There was only one crowd-sourced question this week from Mr Corbyn, with his final question coming on behalf of Karen, a public sector worker worried about losing out under the tax credit reforms.
The prime minister repeated his defence of the changes, saying Karen and other workers would benefit from government policies including a higher minimum wage and free childcare as well as a stronger economy.
He also said "every penny we do not save" from welfare would have to be found elsewhere. BBC deputy political editor James Landale said the PM was trying to form a defence to Labour attacks ahead of the Autumn Statement, by framing the debate as a choice of where spending cuts would fall.
Mr Cameron also went on the offensive, saying the changes had been voted on five times by the House of Commons, with no Conservative rebellion, accusing Labour of relying on unelected peers. A "strange alliance" is forming, he said, between "the unelected and the unelectable".
Lib Dem leader Tim Farron gets to ask a question
Last time the Liberal Democrats were in opposition, the party's then leader Nick Clegg had an allocation of two weekly questions.
There is no such luxury in the current Parliament where the Lib Dems have just eight MPs.

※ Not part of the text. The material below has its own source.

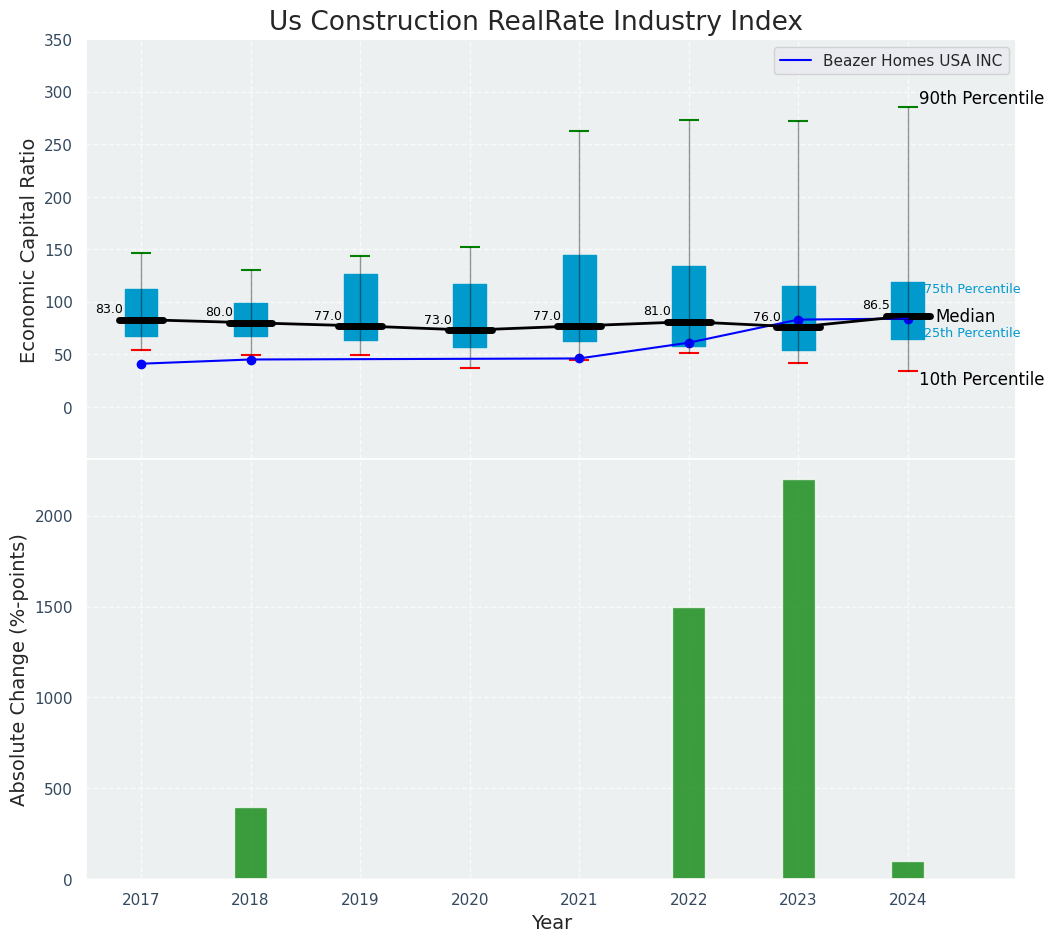Click the 2020 tick on the Year axis
The image size is (1054, 942).
(469, 900)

Mr Clegg's successor, Tim Farron, was called by the Speaker for the first time today, asking about refugees following his visit to the Greek island of Lesbos where thousands of migrants are arriving every day.
Mr Farron called for Britain to take in 3,000 unaccompanied children in Europe, as requested by Save the Children.

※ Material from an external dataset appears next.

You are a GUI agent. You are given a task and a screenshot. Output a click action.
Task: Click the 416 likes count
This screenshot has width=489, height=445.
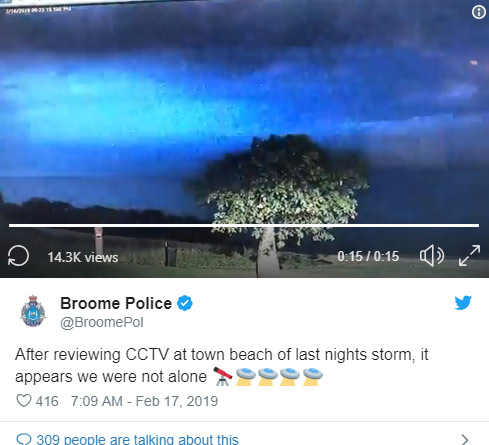click(x=47, y=401)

The PM started with a joke, welcoming Mr Farron and saying it was "good to see such a high turnout of his MPs" (most but not all of the eight-strong contingent were sitting nearby) before repeating his pledge to take 1,000 refugees from Syrian camps before Christmas.

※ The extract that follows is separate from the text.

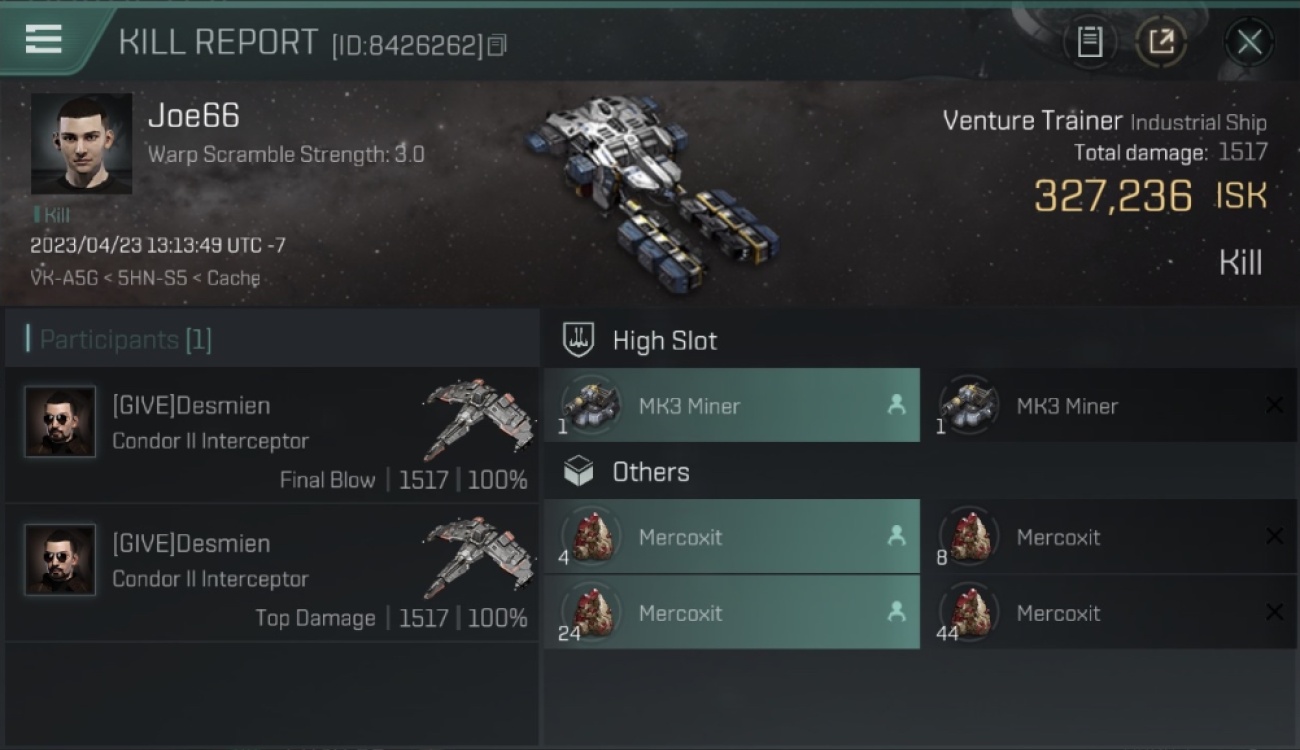Open the hamburger menu icon

pos(43,39)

He said he had looked at Save the Children's request carefully.
"There are other NGOs and experts who point to the very real danger of separating children from their broader families and that's why to date we haven't taken that decision," he added.
Pick of the clips
Porn filters law
The prime minister said the government had secured an "opt out" so new EU laws will not affect the online "filter" system aimed at protecting children from viewing pornography.
He also said the government would legislate to put its agreement with internet companies on the filter into law, "so that our children will be protected".
The voluntary filters block pornographic websites, as well as pages promoting self-harm or drug taking.
Children's homes review
Mr Cameron announced he had ordered an independent review into children's homes to ensure those who cannot get adopted have "the best start in life".
It will be led by former Barnardo's chief executive Sir Martin Narey who Mr Cameron described as an "excellent public servant".
At the Conservative Party conference Mr Cameron promised to improve the care system which "shames our country".
A Downing Street spokesman said the review would start straight away and full details would be announced shortly.
Sir Martin will be looking at why children end up in care, what treatment they receive and how the state could do more to support them, the spokesman added.
Energy refund for steel industry
Mr Cameron said the steel and other energy intensive industries would be refunded for policy costs including so-called "green taxes" once the European Union makes a decision on state aid.
Thousands of job cuts have been announced in the industry in recent weeks.
"And I can confirm that payment will be made immediately and that payment will be made throughout this Parliament - far more generous than what has been proposed by Labour," he said.
The session went on longer than usual, finishing at 12:38 GMT with a question from Simon Burns asking whether the government would extend workplace bullying legislation "to this chamber".
"Given that he has been called at 12:38 I would've thought that any hint of bullying was over in this House," the PM responded, a likely reference to Mr Burns' reportedly strained relationship with Speaker John Bercow.